Impacto Prático para Contribuintes

Esta decisão tem implicações significativas para empresas do setor de engenharia, comércio e outros que adotam políticas semelhantes de remuneração:

  • Participação no PAT é insuficiente: O fato de a empresa participar do Programa de Alimentação do Trabalhador e fornecer alimentação in natura não exonera a contribuição previdenciária sobre auxílio alimentação pago em pecúnia com habitualidade.
  • Habitualidade é o critério determinante: Pagamentos regulares e contínuos em conta salário, mesmo que denominados “auxílio” ou “vale”, são reputados como ganhos habituais e integram a base de cálculo de contribuições previdenciárias.
  • Reforço da jurisprudência do STJ: A decisão acompanha com rigidez a Tese Repetitiva nº 1164, sinalizando que não há espaço para argumentações contrárias já consolidadas em jurisprudência superior.
  • Contribuições afetadas: A incidência alcança não apenas a contribuição patronal ordinária, mas também RAT (Risco de Acidente do Trabalho) e contribuições a terceiros.
  • Cuidados para o futuro: Empresas que desejam fornecer benefícios sem impacto na folha de contribuição devem revisar suas políticas. A modalidade de pagamento em pecúnia com habitualidade é a que gera maior risco tributário.

Conclusão

O acórdão 2401-012.093 do CARF consolida o entendimento de que auxílio alimentação pago em pecúnia com habitualidade integra o salário de contribuição, ensejando a incidência de contribuição previdenciária patronal, RAT e contribuições a terceiros. A decisão é unânime e apoia-se na Tese Repetitiva nº 1164 do STJ, jurisprudência de nível superior que fecha o debate sobre o tema.

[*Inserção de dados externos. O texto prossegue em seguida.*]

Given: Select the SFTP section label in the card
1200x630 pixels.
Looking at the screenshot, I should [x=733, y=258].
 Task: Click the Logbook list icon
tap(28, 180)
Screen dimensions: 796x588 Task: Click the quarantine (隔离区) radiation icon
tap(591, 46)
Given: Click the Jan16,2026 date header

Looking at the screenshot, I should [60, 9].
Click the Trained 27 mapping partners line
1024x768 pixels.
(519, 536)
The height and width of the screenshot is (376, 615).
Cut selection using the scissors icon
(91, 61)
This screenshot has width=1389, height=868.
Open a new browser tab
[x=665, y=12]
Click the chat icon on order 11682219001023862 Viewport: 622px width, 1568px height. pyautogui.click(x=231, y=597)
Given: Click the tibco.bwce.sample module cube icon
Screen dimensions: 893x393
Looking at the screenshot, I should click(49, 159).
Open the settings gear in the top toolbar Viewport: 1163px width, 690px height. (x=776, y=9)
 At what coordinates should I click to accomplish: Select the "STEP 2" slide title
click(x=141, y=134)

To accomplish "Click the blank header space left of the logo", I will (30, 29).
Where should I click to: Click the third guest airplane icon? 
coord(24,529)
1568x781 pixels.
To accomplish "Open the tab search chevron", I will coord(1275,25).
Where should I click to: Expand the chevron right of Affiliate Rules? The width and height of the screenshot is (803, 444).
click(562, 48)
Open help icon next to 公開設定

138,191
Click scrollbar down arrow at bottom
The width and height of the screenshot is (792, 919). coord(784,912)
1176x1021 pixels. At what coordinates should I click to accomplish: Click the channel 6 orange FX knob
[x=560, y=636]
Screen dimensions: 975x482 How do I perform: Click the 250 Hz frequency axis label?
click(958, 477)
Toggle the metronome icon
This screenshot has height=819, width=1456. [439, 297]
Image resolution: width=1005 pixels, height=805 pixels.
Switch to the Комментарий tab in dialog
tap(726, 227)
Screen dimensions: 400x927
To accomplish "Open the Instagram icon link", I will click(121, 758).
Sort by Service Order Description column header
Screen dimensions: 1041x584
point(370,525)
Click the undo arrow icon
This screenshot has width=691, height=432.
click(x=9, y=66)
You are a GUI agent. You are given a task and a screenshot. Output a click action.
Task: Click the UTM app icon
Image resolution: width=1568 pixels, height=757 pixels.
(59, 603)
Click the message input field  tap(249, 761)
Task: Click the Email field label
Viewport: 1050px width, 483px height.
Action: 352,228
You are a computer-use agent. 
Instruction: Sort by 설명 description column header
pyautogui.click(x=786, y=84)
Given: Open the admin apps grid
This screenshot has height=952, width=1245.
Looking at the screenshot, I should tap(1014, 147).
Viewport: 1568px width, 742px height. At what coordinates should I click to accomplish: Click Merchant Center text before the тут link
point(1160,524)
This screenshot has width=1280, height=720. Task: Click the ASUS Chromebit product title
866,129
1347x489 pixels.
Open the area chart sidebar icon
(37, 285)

Para contribuintes do setor de engenharia, comércio e demais segmentos que adotam políticas similares, a recomendação é rever as estruturas de benefícios, priorizando fornecimento in natura ou consultando a própria participação no PAT como instrumento de conformidade, ao invés de complementações em pecúnia. O risco tributário de questionamentos sobre este tema é virtualmente inexistente diante da consolidação jurisprudencial apresentada pelo acórdão.